原文:
++++

对于forEachByte方法，一般为根据ByteBufProcessor 的实现，查找匹配的字节并返回对应的索引

@Override
public int forEachByte(ByteBufProcessor processor) {
int index = readerIndex;
int length = writerIndex - index;
ensureAccessible();
//默认为顺序操作
return forEachByteAsc0(index, length, processor);
}

@Override
public int forEachByte(int index, int length, ByteBufProcessor processor) {
checkIndex(index, length);
return forEachByteAsc0(index, length, processor);
}

private int forEachByteAsc0(int index, int length, ByteBufProcessor processor) {
if (processor == null) {
throw new NullPointerException("processor");
}

if (length == 0) {
return -1;
}

final int endIndex = index + length;
int i = index;
try {
do {
if (processor.process(_getByte(i))) {
i ++;
} else {
return i;
}
} while (i < endIndex);
} catch (Exception e) {
PlatformDependent.throwException(e);
}

return -1;
}

@Override
public int forEachByteDesc(ByteBufProcessor processor) {
int index = readerIndex;
int length = writerIndex - index;
ensureAccessible();
return forEachByteDesc0(index, length, processor);
}

@Override
public int forEachByteDesc(int index, int length, ByteBufProcessor processor) {
checkIndex(index, length);

return forEachByteDesc0(index, length, processor);
}

private int forEachByteDesc0(int index, int length, ByteBufProcessor processor) {

if (processor == null) {
throw new NullPointerException("processor");
}

if (length == 0) {
return -1;
}

int i = index + length - 1;
try {
do {
if (processor.process(_getByte(i))) {
i --;
} else {
return i;
}
} while (i >= index);
} catch (Exception e) {
PlatformDependent.throwException(e);
}

return -1;
}

1.2.8. 视图与复制

和ByteBuffer中的类似：

duplicate：复制，共享空间，但是各自维护自己的内容指针

copy：复制，各自独立空间，各自维护自己的内容指针
copy(int index,int length)从index开始复制length长度，各自独立空间，各自维护自己的内容指针

slice：复制从readerIndex到writerIndex的内容，共享空间，各自维护自己的内容指针。

++++

所列条目:
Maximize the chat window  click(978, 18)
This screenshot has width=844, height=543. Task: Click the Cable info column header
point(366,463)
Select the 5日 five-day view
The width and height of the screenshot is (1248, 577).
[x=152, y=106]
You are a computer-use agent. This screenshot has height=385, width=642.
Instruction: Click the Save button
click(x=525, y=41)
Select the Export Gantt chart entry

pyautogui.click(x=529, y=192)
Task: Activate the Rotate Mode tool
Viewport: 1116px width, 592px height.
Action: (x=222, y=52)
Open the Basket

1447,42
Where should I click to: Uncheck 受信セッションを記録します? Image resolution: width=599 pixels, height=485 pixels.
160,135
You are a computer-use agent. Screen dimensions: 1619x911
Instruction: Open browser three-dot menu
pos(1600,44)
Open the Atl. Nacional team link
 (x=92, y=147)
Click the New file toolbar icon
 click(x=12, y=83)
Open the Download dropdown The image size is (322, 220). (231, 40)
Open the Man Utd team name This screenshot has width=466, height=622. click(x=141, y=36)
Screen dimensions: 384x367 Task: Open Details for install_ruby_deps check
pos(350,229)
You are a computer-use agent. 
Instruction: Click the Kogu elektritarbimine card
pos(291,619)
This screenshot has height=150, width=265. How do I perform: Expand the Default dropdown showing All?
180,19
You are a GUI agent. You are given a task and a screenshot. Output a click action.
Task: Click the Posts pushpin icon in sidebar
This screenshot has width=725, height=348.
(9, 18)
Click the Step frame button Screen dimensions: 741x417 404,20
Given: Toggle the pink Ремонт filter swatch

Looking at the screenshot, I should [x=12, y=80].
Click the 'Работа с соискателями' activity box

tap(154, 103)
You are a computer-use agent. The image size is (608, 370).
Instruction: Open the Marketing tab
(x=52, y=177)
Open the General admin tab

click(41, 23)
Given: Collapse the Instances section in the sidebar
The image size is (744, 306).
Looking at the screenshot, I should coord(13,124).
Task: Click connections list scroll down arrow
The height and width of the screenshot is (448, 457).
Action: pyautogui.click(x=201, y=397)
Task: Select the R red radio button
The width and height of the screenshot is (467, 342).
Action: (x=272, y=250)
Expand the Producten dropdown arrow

++++

请依据原文回答下列问题：
1. 根据原文代码中的注释，forEachByte(ByteBufProcessor processor) 默认为何种操作？
2. 在 forEachByteAsc0 方法中，当 length 等于 0 时返回什么值？
3. 在空间方面，duplicate 与 copy 有何不同？

本题答案:
1. 默认为顺序操作。
2. 返回 -1。
3. duplicate 共享空间，copy 各自拥有独立空间。